Description of the task =
Reproduce the lines word for word, from the beginning through the line containing "tap(584, 345)".

Source records =

* START *

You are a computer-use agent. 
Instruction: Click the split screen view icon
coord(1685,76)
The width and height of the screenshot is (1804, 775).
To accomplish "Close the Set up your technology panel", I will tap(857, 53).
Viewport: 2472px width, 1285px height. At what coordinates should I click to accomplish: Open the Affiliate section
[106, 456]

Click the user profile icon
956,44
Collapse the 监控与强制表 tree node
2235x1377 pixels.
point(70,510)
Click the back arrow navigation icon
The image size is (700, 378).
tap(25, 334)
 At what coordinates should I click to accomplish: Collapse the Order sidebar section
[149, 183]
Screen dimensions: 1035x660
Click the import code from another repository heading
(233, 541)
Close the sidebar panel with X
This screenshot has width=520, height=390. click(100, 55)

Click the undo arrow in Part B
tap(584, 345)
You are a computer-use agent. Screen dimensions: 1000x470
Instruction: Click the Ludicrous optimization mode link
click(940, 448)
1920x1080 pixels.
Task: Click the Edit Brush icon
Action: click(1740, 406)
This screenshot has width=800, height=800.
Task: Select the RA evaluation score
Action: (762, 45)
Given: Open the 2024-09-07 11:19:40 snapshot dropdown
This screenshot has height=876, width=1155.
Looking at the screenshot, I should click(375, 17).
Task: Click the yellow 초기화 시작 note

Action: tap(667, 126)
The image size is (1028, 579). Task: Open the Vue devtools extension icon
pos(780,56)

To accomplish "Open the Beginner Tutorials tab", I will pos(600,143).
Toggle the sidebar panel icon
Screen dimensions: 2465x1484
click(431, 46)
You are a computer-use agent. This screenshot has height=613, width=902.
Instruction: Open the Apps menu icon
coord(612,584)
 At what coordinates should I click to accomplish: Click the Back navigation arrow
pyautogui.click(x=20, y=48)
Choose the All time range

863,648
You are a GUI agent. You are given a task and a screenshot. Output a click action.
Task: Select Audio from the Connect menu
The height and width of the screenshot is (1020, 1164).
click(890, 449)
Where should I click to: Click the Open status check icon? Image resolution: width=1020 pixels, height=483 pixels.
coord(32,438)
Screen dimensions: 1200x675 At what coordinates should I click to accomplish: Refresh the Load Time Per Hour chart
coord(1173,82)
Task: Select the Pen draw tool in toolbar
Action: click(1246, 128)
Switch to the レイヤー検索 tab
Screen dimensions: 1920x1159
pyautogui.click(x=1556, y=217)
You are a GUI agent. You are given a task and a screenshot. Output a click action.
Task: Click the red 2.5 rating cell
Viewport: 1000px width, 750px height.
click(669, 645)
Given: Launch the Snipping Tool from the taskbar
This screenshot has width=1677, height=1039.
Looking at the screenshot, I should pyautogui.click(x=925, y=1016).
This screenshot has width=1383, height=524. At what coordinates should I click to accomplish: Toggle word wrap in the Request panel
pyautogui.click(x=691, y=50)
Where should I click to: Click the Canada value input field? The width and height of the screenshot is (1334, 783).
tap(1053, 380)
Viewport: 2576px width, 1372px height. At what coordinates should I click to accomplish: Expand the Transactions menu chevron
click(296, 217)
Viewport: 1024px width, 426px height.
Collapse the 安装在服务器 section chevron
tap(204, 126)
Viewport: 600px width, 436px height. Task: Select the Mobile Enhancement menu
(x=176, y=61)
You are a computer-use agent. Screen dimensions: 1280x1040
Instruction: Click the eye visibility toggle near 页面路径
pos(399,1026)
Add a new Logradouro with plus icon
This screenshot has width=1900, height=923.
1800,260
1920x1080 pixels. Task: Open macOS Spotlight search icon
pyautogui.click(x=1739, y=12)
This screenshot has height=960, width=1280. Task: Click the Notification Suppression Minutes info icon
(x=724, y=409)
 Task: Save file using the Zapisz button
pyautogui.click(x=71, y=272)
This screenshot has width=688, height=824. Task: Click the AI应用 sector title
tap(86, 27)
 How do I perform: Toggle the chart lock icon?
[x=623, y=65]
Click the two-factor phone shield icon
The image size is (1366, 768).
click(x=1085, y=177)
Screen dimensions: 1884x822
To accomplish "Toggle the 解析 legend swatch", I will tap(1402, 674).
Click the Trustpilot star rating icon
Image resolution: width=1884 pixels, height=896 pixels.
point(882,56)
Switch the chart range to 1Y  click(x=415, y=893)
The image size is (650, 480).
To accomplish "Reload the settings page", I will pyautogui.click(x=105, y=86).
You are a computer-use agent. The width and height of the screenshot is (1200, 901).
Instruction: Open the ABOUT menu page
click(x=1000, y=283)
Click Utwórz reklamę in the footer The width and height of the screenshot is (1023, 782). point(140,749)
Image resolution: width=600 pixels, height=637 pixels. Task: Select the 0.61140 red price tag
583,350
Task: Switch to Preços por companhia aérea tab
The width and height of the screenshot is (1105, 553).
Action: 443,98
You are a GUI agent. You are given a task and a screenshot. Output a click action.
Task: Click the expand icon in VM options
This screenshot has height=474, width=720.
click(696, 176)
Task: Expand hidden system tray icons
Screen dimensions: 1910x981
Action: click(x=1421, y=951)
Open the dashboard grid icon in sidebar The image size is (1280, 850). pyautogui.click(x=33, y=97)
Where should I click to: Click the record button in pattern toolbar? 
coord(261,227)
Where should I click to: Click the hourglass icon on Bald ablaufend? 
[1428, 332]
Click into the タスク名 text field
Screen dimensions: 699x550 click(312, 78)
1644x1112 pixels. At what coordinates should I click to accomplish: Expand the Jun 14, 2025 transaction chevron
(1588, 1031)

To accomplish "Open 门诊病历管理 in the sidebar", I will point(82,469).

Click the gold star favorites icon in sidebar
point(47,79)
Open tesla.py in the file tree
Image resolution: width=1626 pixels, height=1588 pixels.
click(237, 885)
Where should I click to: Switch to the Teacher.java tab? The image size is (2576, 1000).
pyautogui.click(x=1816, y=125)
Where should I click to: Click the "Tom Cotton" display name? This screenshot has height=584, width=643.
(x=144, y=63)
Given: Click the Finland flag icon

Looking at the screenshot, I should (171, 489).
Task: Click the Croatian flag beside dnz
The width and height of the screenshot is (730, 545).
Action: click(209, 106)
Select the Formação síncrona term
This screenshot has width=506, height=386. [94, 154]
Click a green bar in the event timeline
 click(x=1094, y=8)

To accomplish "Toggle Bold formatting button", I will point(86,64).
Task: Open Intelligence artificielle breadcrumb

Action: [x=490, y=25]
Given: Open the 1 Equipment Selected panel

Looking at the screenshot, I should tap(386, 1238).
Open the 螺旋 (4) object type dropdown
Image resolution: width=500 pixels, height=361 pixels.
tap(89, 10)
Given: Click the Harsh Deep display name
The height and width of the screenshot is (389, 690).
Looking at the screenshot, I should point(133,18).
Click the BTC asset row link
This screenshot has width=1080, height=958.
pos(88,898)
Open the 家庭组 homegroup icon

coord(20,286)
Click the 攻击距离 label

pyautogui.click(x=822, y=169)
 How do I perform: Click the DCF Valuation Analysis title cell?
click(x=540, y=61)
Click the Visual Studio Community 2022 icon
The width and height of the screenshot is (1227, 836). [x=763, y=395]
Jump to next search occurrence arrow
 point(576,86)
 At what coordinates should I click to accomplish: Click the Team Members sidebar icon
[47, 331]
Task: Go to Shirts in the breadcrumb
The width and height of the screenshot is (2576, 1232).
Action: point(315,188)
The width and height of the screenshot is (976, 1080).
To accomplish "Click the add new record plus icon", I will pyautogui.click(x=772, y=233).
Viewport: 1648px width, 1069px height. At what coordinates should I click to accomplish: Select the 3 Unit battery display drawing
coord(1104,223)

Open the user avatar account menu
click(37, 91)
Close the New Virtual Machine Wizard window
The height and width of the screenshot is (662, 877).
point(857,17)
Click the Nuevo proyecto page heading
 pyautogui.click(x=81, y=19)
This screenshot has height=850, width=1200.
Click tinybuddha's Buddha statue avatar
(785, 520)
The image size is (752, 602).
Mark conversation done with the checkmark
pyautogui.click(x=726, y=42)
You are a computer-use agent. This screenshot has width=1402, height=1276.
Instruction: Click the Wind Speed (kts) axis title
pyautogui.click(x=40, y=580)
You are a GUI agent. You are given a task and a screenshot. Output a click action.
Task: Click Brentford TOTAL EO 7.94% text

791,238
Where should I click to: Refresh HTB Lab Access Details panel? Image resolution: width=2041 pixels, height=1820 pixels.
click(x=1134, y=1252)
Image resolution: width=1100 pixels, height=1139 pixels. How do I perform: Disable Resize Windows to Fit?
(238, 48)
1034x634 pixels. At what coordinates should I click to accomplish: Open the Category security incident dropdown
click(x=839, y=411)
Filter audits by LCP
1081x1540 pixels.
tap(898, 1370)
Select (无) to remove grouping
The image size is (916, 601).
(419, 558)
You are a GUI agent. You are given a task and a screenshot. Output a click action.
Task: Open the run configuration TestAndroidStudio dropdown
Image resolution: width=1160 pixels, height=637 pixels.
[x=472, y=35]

* END *

Output for this task =
You are a computer-use agent. 
Instruction: Click the split screen view icon
coord(1685,76)
The width and height of the screenshot is (1804, 775).
To accomplish "Close the Set up your technology panel", I will tap(857, 53).
Viewport: 2472px width, 1285px height. At what coordinates should I click to accomplish: Open the Affiliate section
[106, 456]

Click the user profile icon
956,44
Collapse the 监控与强制表 tree node
2235x1377 pixels.
point(70,510)
Click the back arrow navigation icon
The image size is (700, 378).
tap(25, 334)
 At what coordinates should I click to accomplish: Collapse the Order sidebar section
[149, 183]
Screen dimensions: 1035x660
Click the import code from another repository heading
(233, 541)
Close the sidebar panel with X
This screenshot has width=520, height=390. click(100, 55)

Click the undo arrow in Part B
tap(584, 345)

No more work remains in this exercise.